Maybe, maybe not. Let's consider it. We'll borrow an
example from the headlines and look at General Electric
(NYSE: GE),
which recently cut its dividend for the first time in more
than 70 years. We'll evaluate GE from the perspective of a
conservative, long-term income investor.
The shares, priced at roughly $9, now pay a dime each quarter.
That's a 4.4% yield, about a point ahead of the broader S&P's
average yield.
By The Economist's reckoning, the only upside for
these shares would occur after 17 years of GE ownership,
when an investor would have recouped the initial cost of the
shares through dividends. At that point, the shares would
have paid for themselves and any additional cash flow from
them would be gravy.
That's one way of looking at it.
But that valuation model excludes some critical facts,
and not least among them is a company's ability to deliver
long-term results. In GE's case, the conglomerate is
typically the No. 1 or No. 2 competitor in every field in
which it does business, and this domination is evident in
the bottom line. "You're talking (about a company)," GE
chief Jeffrey Immelt said March 5th, "that earned $18 billion
last year on $183 billion in revenue, that's outperformed
the S&P 500 from a revenue and earnings standpoint over the
last five years."
Or, to put an even finer point on it, a profitable and
highly rated company that's worth an average 17.2 times
earnings but whose P/E has slipped to an anemic 4.6.
Was what The Economist wrote wrong?
Not necessarily. The article's point may be considered
by-the-book accurate, and taken as a whole the reporting and
analysis in the piece were well done. But the
statement above might not be the whole truth. In my
view, this characterization of stock prices and dividends
omits a critical qualifier. Were I an editor of that
esteemed publication, I'd have suggested the sentence be
recast to read, "A share's price represents the
market's view of the present value of all future
dividends as well as its collective judgment about its
current prospects."

Rows »

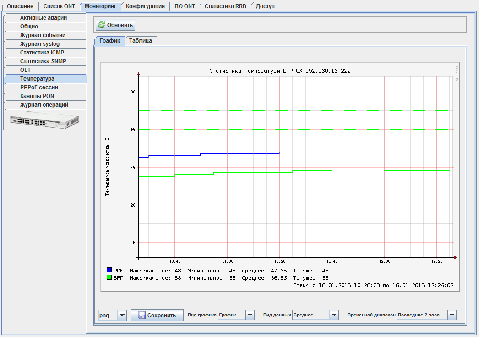Expand the Вид графика dropdown
The image size is (479, 337).
tap(250, 315)
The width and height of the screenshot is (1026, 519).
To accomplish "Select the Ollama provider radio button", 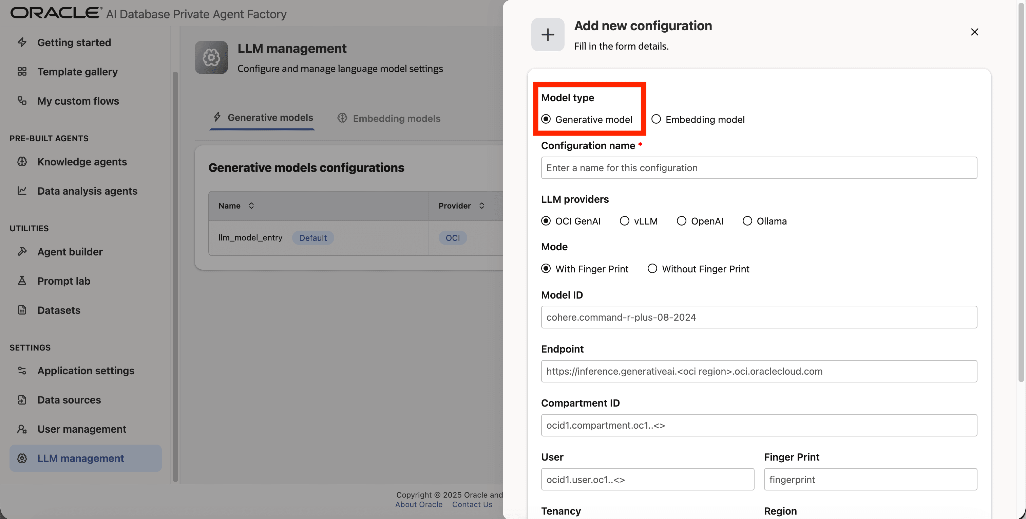I will pos(747,221).
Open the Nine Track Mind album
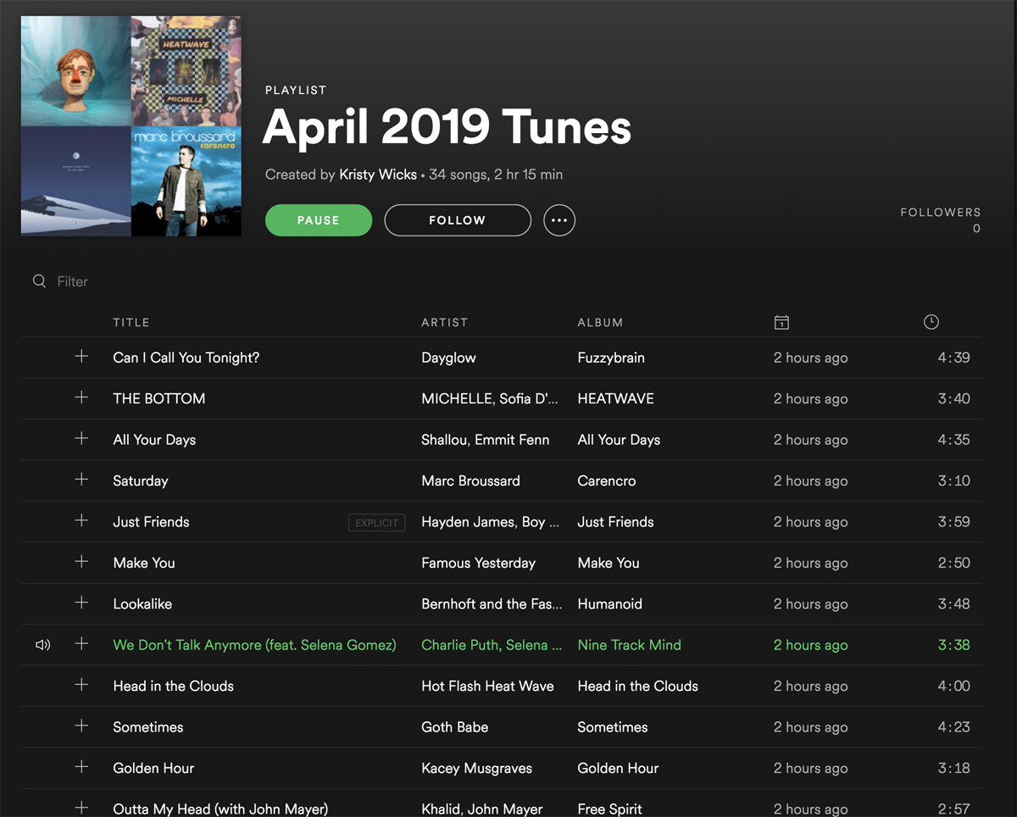Screen dimensions: 1017x817 click(629, 645)
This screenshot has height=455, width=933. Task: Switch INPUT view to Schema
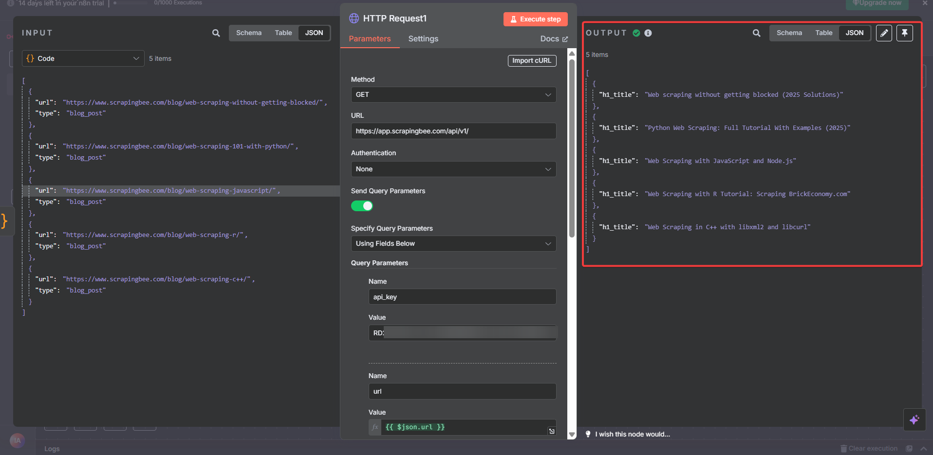[249, 33]
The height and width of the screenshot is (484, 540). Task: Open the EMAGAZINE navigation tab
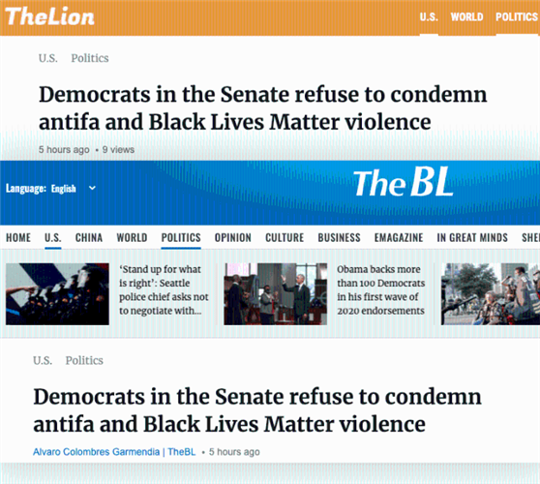coord(399,238)
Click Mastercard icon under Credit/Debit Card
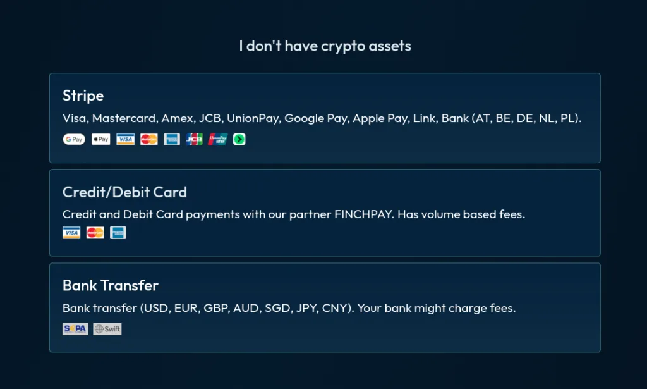Image resolution: width=647 pixels, height=389 pixels. [95, 233]
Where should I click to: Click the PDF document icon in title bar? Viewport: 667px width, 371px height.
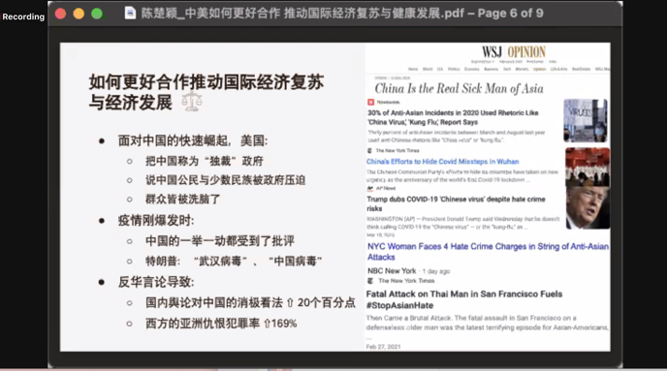tap(130, 14)
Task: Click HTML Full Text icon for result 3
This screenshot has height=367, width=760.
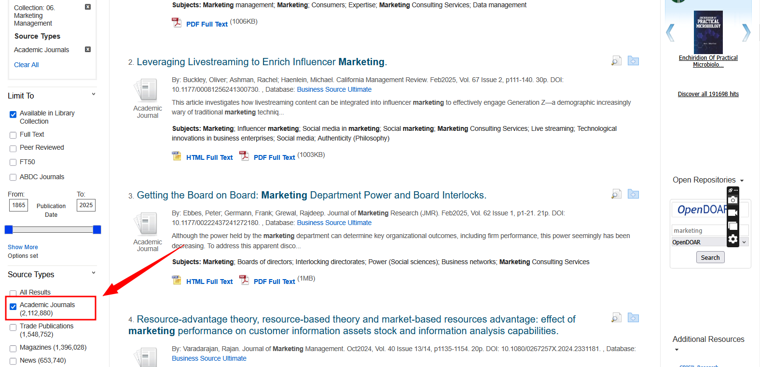Action: (177, 280)
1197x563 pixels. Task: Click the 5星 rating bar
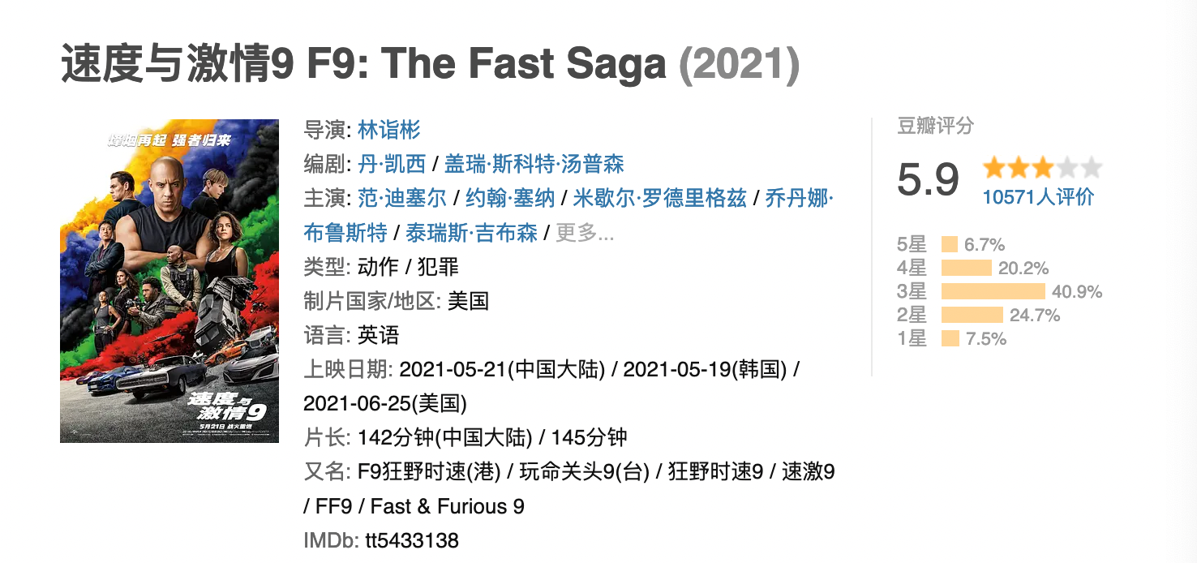[950, 244]
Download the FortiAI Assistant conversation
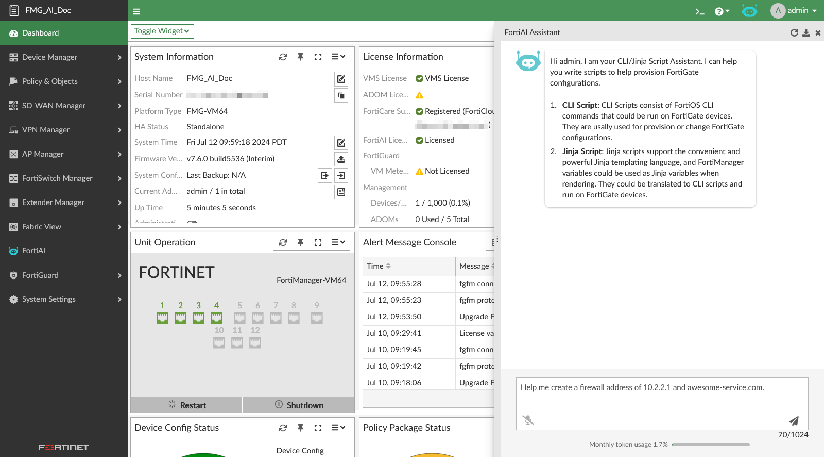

Objective » In the passage about GE's dividend cut, write out the part that begins at the words "Maybe, maybe not." and ends after the words "long-term income investor.".

Answer to the problem »
Maybe, maybe not. Let's consider it. We'll borrow an
example from the headlines and look at General Electric
(NYSE: GE),
which recently cut its dividend for the first time in more
than 70 years. We'll evaluate GE from the perspective of a
conservative, long-term income investor.